Dan jujur gue akui, gue termasuk badminton lover yang punya “hate” ke pemain badminton (tertentu) Indonesia. Gue “hate” dengan Hanna Ramadini dan Berry Angriawan!

“Dosa” pertama Hanna adalah staminanya yang jelek ditambah ekspresi memelasnya. Setiap bermain panjang pasti Hanna keteteran. Dan bukannya terlihat wajah yang ngotot tidak gampang menyerah, tapi yang terlihat ekspresi “megap-megap”. Ekspresi memelas seperti minta dikasihani setelah bermain panjang (ini alasan hate yang subjektif gue).
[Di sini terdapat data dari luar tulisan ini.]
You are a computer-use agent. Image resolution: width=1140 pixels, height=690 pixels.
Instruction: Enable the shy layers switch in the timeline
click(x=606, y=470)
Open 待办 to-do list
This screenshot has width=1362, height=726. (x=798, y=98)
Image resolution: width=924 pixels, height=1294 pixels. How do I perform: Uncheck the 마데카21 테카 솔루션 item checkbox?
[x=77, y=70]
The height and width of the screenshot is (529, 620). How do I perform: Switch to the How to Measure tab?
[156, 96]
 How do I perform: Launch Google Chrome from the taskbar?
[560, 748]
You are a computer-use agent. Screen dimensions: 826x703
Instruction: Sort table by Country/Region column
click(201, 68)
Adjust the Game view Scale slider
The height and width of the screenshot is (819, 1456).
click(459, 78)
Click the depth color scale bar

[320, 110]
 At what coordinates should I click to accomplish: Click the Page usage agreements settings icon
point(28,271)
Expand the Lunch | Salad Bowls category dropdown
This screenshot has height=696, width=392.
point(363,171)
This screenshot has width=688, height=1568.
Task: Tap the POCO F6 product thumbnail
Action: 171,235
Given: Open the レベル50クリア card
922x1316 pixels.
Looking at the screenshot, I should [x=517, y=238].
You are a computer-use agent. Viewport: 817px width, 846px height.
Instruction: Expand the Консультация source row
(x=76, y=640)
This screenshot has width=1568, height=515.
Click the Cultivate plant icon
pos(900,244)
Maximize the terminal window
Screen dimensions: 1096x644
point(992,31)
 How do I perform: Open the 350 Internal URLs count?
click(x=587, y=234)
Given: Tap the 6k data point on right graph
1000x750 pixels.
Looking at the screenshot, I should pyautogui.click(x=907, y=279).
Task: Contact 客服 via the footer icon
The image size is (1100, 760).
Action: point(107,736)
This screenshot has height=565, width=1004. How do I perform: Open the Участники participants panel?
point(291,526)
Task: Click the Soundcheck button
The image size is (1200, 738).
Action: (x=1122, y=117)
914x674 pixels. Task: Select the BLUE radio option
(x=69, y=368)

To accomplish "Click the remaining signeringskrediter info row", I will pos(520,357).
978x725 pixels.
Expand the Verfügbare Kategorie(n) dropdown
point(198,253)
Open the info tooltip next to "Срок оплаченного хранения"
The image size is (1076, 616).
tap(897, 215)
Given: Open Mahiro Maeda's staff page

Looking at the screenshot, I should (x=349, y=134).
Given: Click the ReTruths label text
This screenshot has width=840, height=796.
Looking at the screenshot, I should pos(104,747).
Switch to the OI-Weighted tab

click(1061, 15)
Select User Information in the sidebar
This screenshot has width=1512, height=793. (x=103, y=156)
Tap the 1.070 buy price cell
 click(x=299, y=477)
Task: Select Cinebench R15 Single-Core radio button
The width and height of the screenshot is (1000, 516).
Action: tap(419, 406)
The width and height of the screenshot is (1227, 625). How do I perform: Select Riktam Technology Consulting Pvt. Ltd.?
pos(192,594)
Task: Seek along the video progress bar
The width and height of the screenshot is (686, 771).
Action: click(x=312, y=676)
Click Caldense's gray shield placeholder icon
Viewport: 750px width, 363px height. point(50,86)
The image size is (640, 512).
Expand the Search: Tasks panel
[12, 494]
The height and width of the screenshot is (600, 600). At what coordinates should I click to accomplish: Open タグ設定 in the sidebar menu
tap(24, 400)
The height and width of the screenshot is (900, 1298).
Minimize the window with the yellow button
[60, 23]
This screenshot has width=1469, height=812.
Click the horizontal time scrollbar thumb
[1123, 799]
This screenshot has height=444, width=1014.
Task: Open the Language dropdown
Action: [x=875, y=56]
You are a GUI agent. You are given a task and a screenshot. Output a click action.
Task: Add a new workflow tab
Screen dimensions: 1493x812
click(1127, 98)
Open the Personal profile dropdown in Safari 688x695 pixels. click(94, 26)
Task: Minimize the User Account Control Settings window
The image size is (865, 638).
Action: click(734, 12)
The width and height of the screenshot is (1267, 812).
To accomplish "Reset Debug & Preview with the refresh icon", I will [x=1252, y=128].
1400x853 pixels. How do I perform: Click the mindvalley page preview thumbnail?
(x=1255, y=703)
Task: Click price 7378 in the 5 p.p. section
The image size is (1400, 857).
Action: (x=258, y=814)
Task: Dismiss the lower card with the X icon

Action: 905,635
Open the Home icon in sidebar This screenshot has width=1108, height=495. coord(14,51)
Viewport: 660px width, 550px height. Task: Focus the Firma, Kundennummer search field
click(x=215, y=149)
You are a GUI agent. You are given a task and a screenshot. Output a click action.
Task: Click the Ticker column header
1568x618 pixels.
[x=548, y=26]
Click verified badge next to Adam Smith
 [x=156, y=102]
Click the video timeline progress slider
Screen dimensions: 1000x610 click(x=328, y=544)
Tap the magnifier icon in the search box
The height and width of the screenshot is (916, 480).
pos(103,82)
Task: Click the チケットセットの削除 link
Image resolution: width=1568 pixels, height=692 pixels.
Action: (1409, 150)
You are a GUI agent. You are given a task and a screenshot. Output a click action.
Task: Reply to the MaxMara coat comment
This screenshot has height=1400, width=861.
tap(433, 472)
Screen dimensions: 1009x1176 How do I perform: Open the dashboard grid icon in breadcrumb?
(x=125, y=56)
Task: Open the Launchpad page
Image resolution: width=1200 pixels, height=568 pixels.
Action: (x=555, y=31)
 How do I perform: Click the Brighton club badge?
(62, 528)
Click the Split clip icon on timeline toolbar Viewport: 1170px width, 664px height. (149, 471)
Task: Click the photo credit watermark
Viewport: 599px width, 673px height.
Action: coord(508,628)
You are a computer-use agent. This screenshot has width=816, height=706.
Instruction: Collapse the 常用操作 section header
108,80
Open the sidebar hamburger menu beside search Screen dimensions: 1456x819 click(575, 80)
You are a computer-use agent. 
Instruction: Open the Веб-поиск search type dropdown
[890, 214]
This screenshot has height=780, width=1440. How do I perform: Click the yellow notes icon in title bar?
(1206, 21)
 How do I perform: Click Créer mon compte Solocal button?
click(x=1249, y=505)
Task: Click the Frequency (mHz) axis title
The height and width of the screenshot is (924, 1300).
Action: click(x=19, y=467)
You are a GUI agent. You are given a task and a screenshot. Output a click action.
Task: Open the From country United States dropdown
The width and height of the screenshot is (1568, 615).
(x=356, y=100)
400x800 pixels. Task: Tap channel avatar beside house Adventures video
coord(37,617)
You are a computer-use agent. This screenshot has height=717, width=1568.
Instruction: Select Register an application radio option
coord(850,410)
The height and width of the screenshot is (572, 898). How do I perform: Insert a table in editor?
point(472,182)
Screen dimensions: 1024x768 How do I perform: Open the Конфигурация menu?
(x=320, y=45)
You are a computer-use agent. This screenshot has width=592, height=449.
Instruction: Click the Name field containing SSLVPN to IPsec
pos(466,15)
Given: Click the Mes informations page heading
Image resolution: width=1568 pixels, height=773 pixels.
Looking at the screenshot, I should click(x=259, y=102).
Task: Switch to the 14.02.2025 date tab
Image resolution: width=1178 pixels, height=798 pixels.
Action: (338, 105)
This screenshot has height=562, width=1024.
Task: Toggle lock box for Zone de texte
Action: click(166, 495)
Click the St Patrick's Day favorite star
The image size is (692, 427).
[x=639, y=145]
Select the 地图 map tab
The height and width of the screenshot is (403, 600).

“Dosa” kedua Hanna mungkin juga cerminan rasa frustasi gue terhadap tunggal puteri Indonesia yang tidak juga bangkit. Hanna sejak junior sudah menjadi andalan tunggal puteri Indonesia tapi sekian tahun berlalu permainannya tidak juga memberikan harapan.

Setelah Hanna, Berry yang kedua gue hate. “Dosa” terbesar Berry buat gue adalah ketika tampil buruk di final Superliga 2015 berpasangan dengan Ahsan dan kalah dengan Fajar Alfian/ Lee Yong Dae. Bukan cuma kalahnya aja, tapi permainannya bener-bener buruk ketika itu. Bermain dengan banyak eror dan tegang. Jadi terlihat “malu-maluin”, kalah tenang/mental dengan Fajar yang baru masuk Pelatnas Cipayung.

“Dosa” kedua Berry adalah dia sudah masuk kategori pemain senior dan sudah pernah berpasangan dengan semua penggebuk terbaik Indonesia seperti Ricky Karanda Suwardi, Rian Agung Saputro dan Mohammad Ahsan. Tapi permainannya terlihat tidak berkembang juga.

Gue berharap Hanna dan Berry didegradasi di akhir tahun 2016. Tapi ternyata gue salah.

Di awal 2017 ini Hanna dan Berry menampilkan permainan yang mengejutkan. Hanna membuat kejutan besar dengan menumbangkan Sayaka Sato di ajang Badminton Asia Mixed Team Championships 2017. Bukan hanya kemenangannya saat itu tapi semangat Hanna yang terlihat, kengototannya bermain agresif, untuk tidak mudah menyerah yang layak untuk diapresiasi. Stamina yang membaik adalah faktor plus lainnya.

Lalu Berry sukses menjuari Malaysia GPG 2017 berpasangan dengan Hardianto. Bukan hanya semata menang dan kalahnya, tapi Berry terlihat mampu menampilkan permainan terbaiknya yang terpenting.

Gue tersadarkan kalau ternyata banyak faktor yang dapat membuat seorang pemain itu sukses (dan gagal). Siapa sangka kalau berpasangan dengan Hardianto yang bisa dibilang kelasnya masih di bawah Ricky, Rian dan Ahsan. Berry justru merasa nyaman dan bisa berkembang permainannya. Berbeda dengan tunggal yang sendiri, bahwa di sektor ganda chemistry/ kecocokan/ kenyamanan dengan pasangan dapat menjadi faktor yang sangat menentukan.

Untuk kasus Hanna membuktikan kalau pembinaan/ pelatihan/ pelatih yang berbeda juga sangat menentukan keberhasilan seorang atlet.

Gue belajar untuk memahami banyak faktor yang menentukan keberhasilan/ kegagalan seorang pemain, tidak hitam putih semata. Walau bukan berarti juga pembelaan dengan banyak alasan jika mengalami kegagalan. Penting untuk melihat masalah secara keseluruhan. Boleh kritik/kritis ketika ada ruang untuk perbaikan tapi juga berikanlah apresiasi ketika perbaikan itu terjadi.

Hanna dan Berry tetap bukan pemain favorit gue. Tapi gue akui kalau sebelumnya gue telah salah “ngejudge” kalau Hanna dan Berry tidak akan pernah berubah. Gue apresiasi perkembangan yang telah ditunjukkan Berry dan Hanna.